WHAT THE EXERCISE ASKS: Under this line sits a listing. Repeat exactly and only its lines from the one holding "Task: Select 受限制的进入认可 under WIS/ASRA net" through the one holding "Enable the VALVE"; skip pictures.

GIVEN DATA:
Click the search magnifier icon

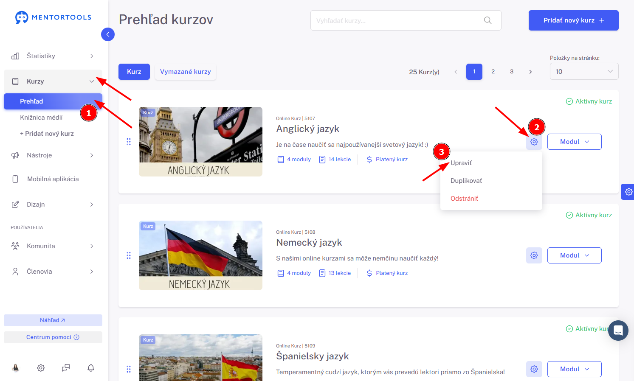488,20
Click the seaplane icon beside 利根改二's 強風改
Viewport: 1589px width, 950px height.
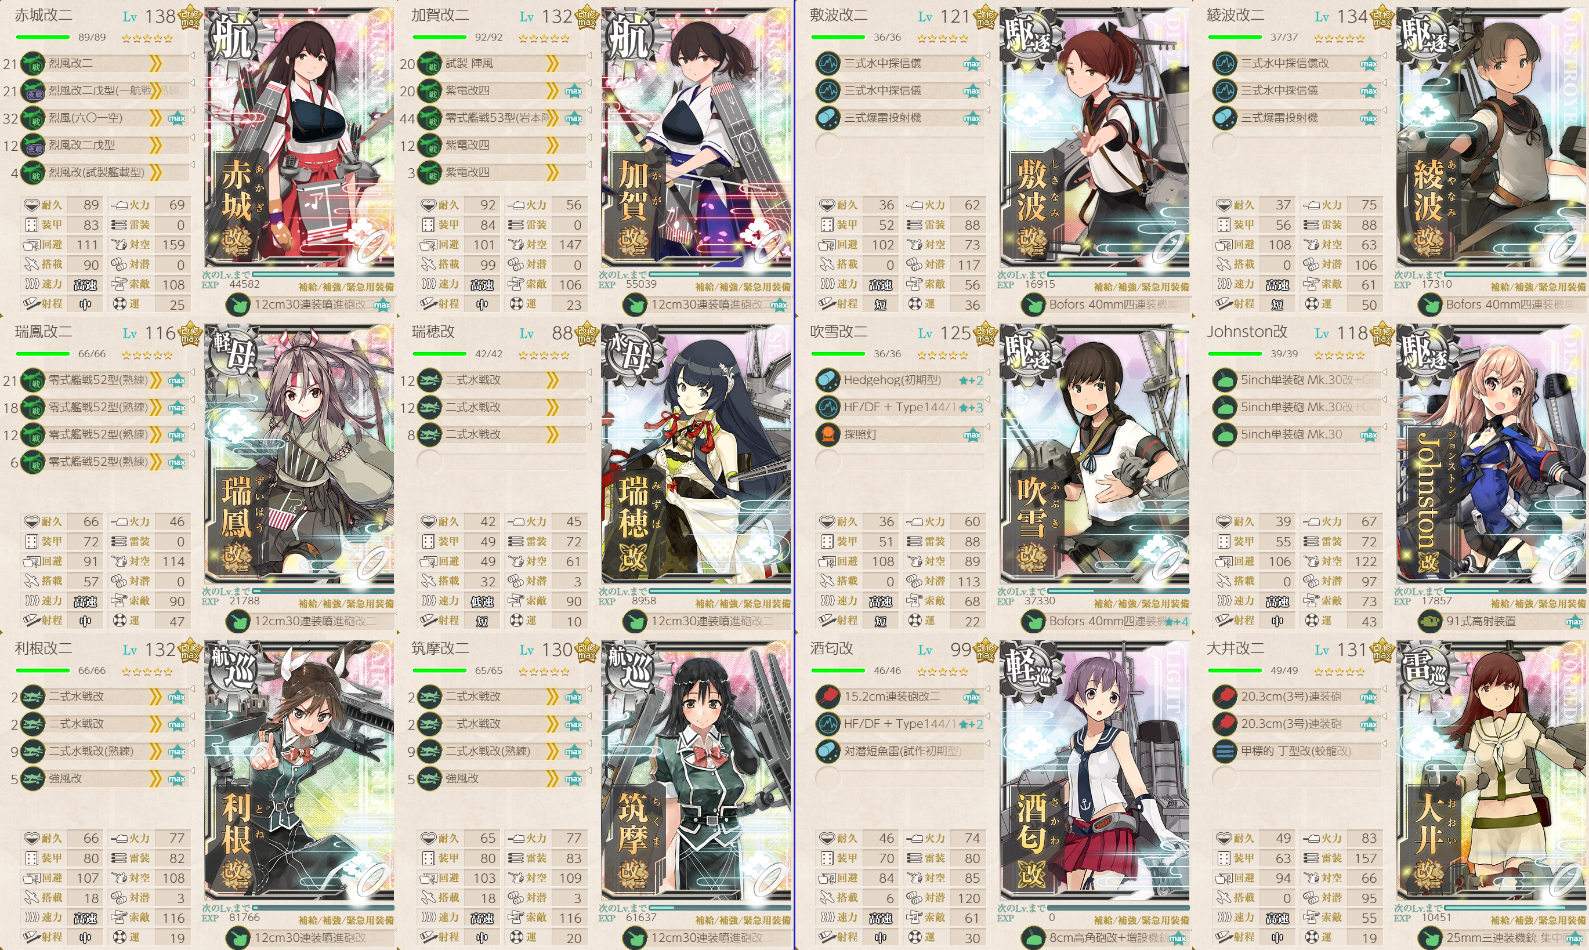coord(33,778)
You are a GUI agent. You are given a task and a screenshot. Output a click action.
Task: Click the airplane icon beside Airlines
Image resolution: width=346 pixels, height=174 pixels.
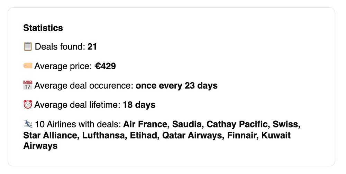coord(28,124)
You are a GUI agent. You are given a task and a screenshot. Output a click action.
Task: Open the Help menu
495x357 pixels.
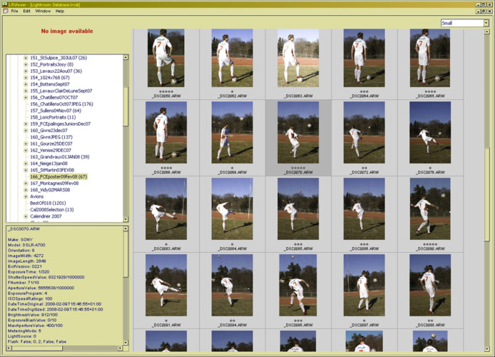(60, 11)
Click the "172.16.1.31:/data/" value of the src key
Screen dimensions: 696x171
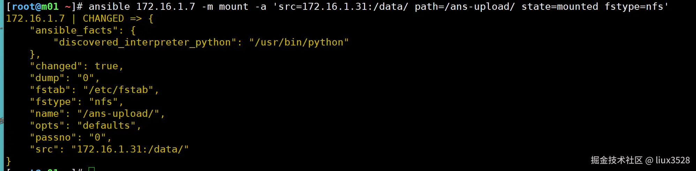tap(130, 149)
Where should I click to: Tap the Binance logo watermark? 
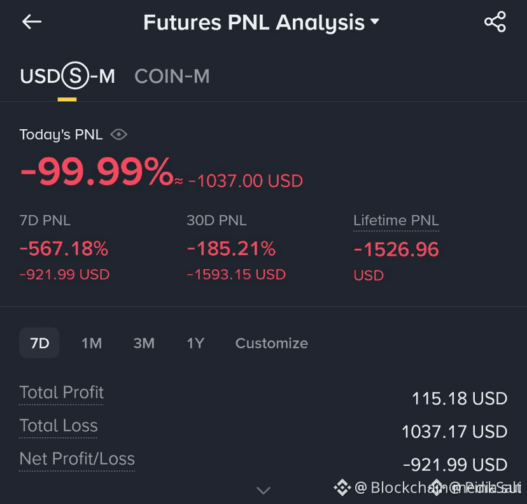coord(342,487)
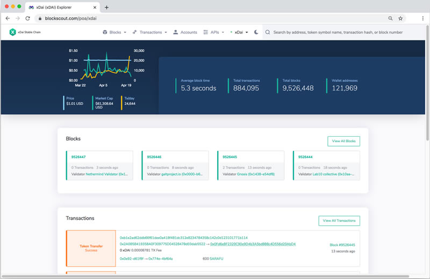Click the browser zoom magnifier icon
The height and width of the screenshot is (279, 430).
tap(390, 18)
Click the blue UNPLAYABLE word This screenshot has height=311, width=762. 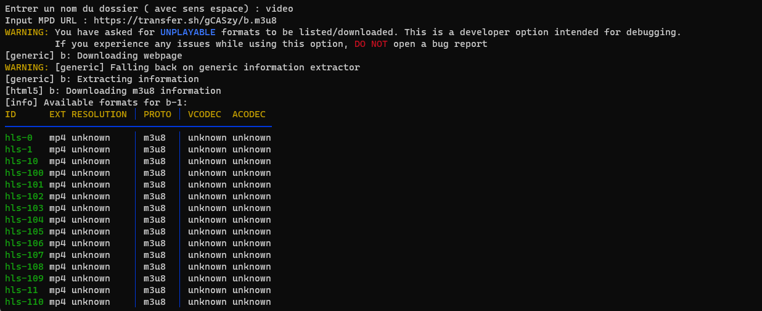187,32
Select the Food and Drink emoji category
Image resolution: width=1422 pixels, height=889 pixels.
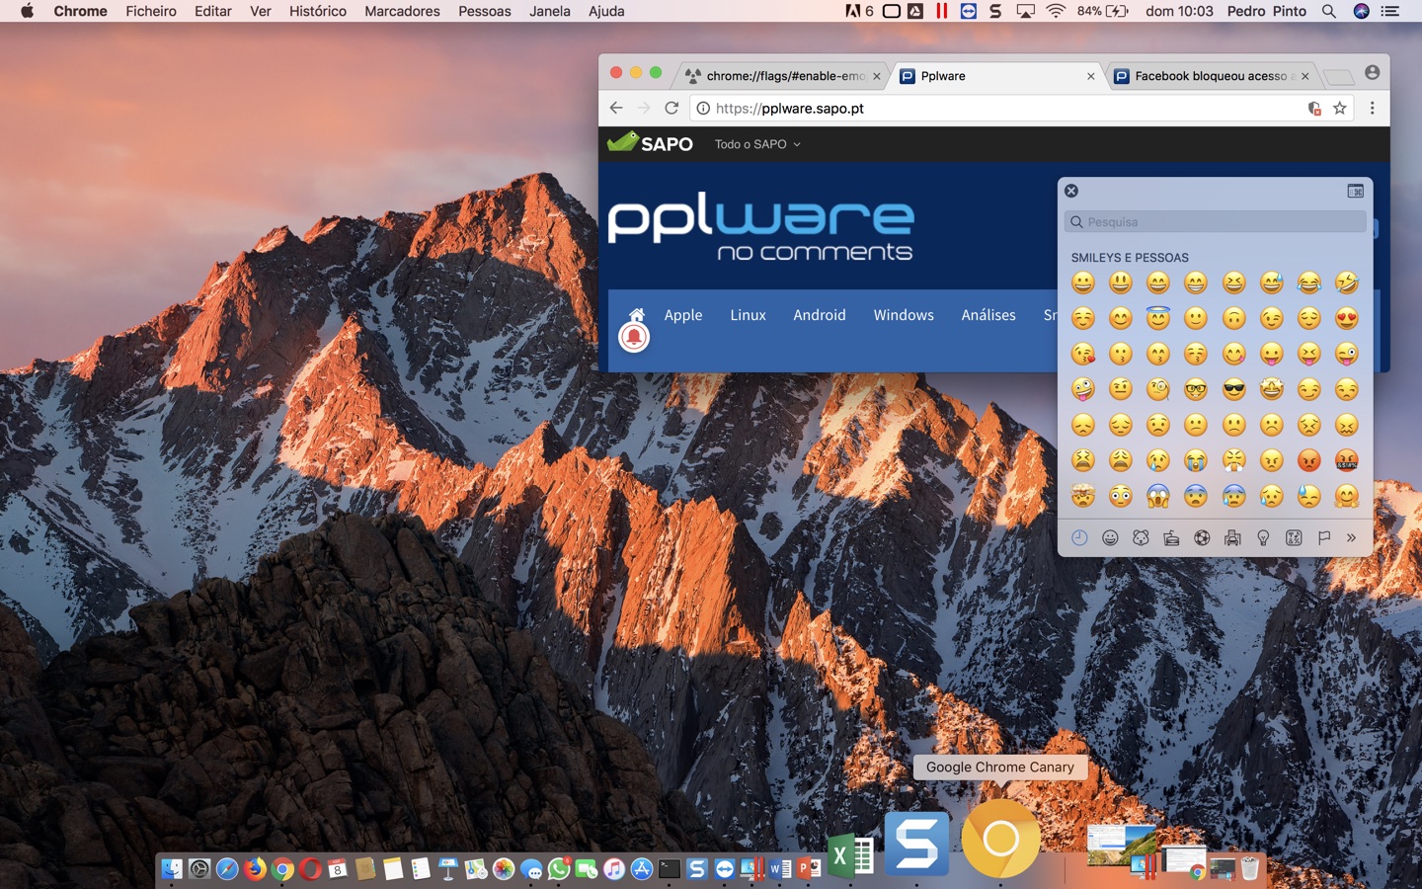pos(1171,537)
...
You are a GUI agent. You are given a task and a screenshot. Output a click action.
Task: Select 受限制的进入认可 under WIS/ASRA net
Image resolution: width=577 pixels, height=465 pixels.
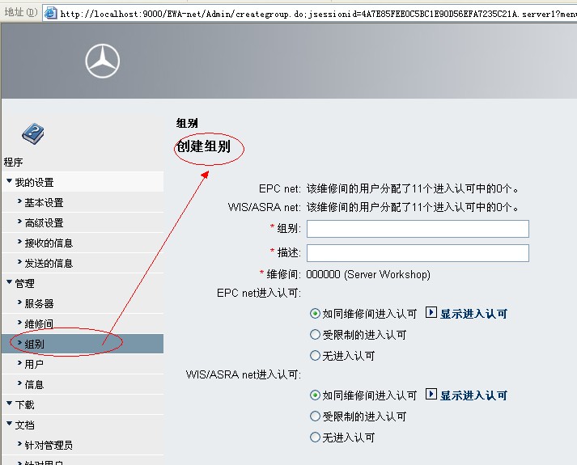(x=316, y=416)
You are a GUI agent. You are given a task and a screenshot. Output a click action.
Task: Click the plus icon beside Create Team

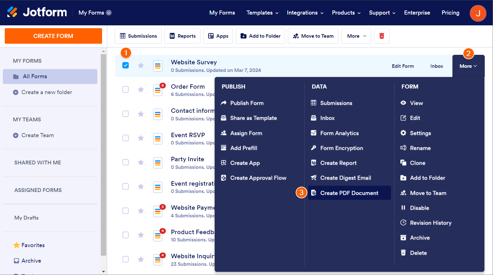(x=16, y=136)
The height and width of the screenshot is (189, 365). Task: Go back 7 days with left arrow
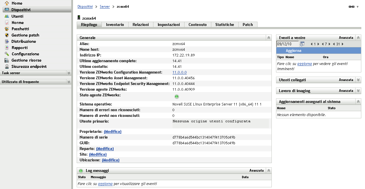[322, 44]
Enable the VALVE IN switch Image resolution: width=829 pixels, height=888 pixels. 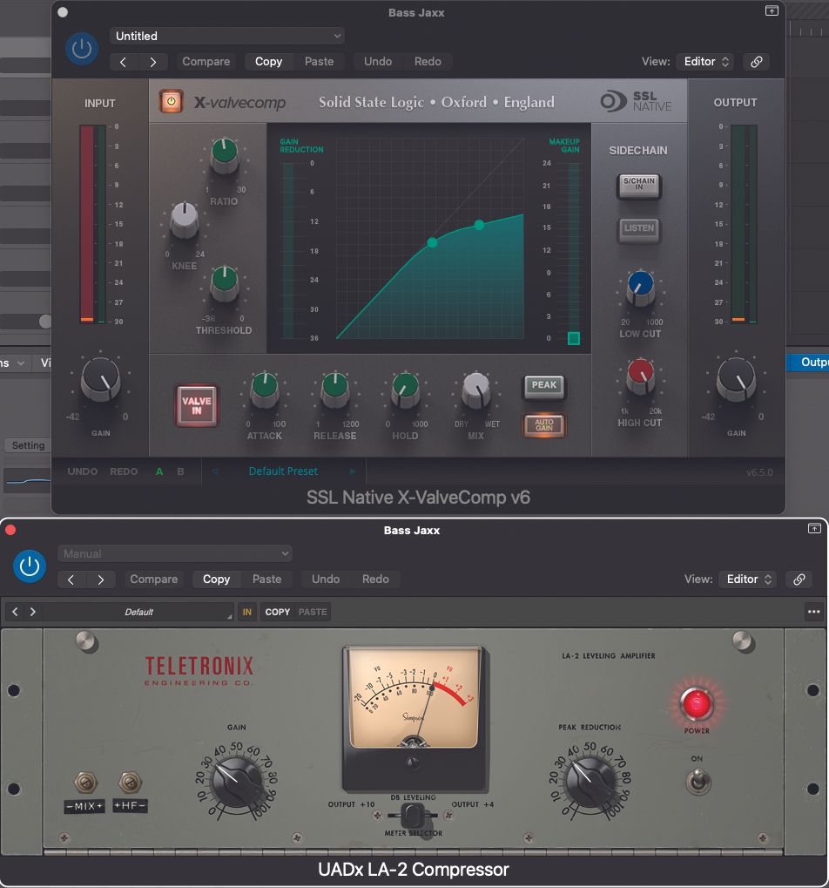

RESULT FOR THIS TASK:
Task: Select 受限制的进入认可 under WIS/ASRA net
Image resolution: width=577 pixels, height=465 pixels.
(x=316, y=416)
You are a GUI agent. You are given a task and a screenshot. Output a click action.
Task: Click the plus icon beside Create Team

(x=16, y=136)
The height and width of the screenshot is (189, 365). Task: Go back 7 days with left arrow
[322, 44]
Enable the VALVE IN switch Image resolution: width=829 pixels, height=888 pixels. 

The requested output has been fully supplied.